"Fourteen-hundred-dollar suits?"
"If I'm going to go out and talk to people, I might as well look good. Maybe I didn't care so much about that before. But...people change."
Next stop: the famous DiFabrizio Bottega, where Walton is having shoes made A mold of his foot—size 17—will join those of Frank Sinatra, Cher, Barbra Streisand, Wilt Chamberlain et al. displayed on DiFabrizio's wall. "Great shoes," says Walton. "New size for me."
"You mean your foot has grown?" says a puzzled DiFabrizio.
"No. I used to wear 17, but at UCLA my feet started sliding in my basketball shoes, so I went down to 15. My toes were all curled up, but I didn't slide."
"Didn't they hurt?"
"Sure. But I thought everybody's feet hurt."
Then it's over to the NBC studios in Burbank, where Walton is taping—will his radical, flag-eating friends from the old days believe this?—The Hollywood Squares. Backstage, Walton is greeted by the outstretched hand and pancaked face of Peter Marshall, the show's host. "Hiya, Bill! So glad to have you. Hope you have a lot of fun with us here on The Hollywood Squares."
Walton shakes hands and smiles thinly. A moment later he turns to Kolker and says, "Who is that guy?"

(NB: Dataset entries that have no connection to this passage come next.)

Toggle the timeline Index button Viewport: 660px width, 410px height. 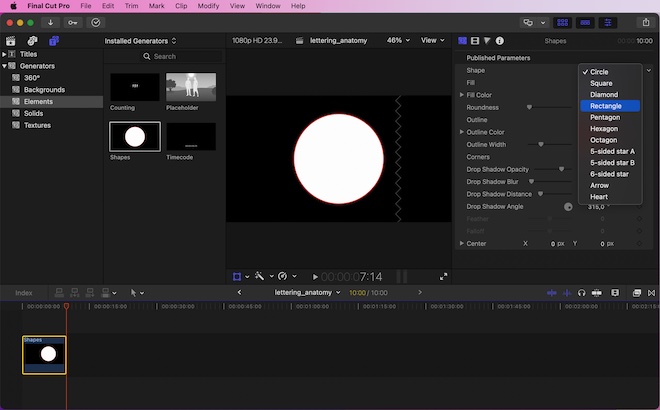point(23,292)
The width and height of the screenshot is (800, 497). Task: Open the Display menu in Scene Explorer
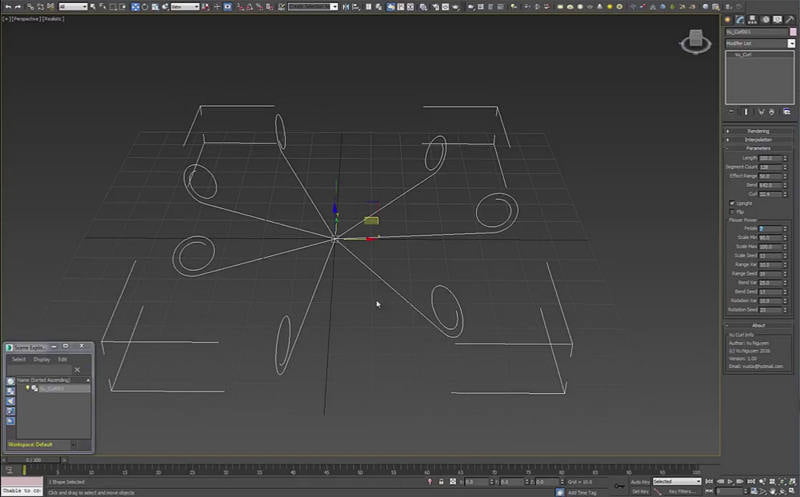click(x=42, y=359)
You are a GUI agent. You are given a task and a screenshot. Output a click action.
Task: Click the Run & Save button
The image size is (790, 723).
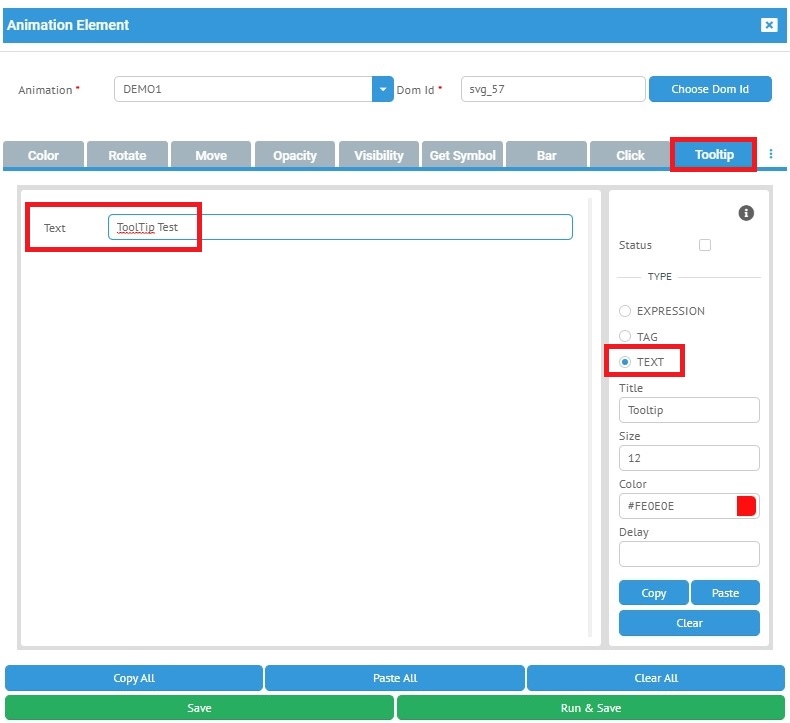(x=590, y=708)
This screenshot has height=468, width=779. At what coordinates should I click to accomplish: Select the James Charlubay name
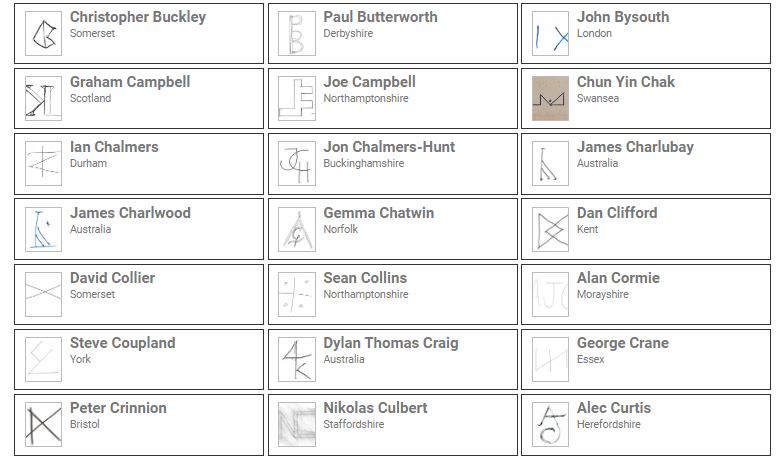(x=635, y=147)
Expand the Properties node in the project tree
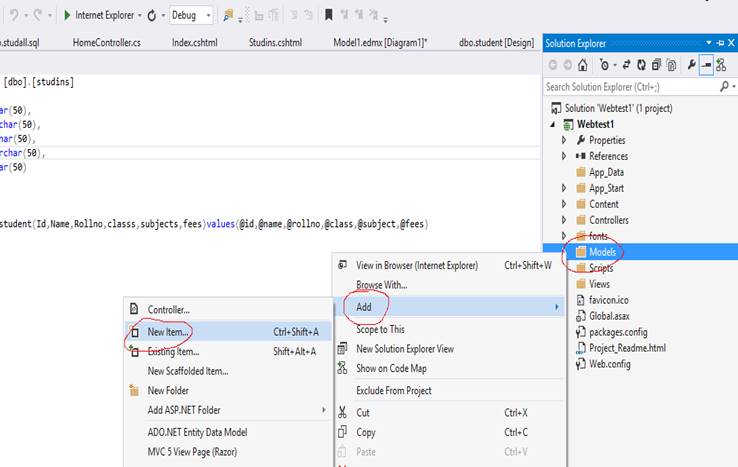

The questions asked in the game are written specially for each "star." In Walton's case, they aim straight for the stereotyped themes that have been hung on him by the press and public for years, and each one evokes the hoped-for giggles from the garden-club and tea-group ladies in the studio audience. For instance: "True or false. The late, great anthropologist Louis Leakey once stated that one of the reasons that mankind survived down through the ages was that he smelled so bad that other animals did not want to eat him." ( Walton correctly answers true.) And "Hippocrates had a favorite medicine, Bill, that he prescribed more than anything else. You probably have it in your kitchen cupboard, or your refrigerator. What is it?" ( Walton says mustard; the right answer is honey.) And "True or false. In Shakespeare's England, the average guy took a bath once a year." ( Walton correctly replies true.)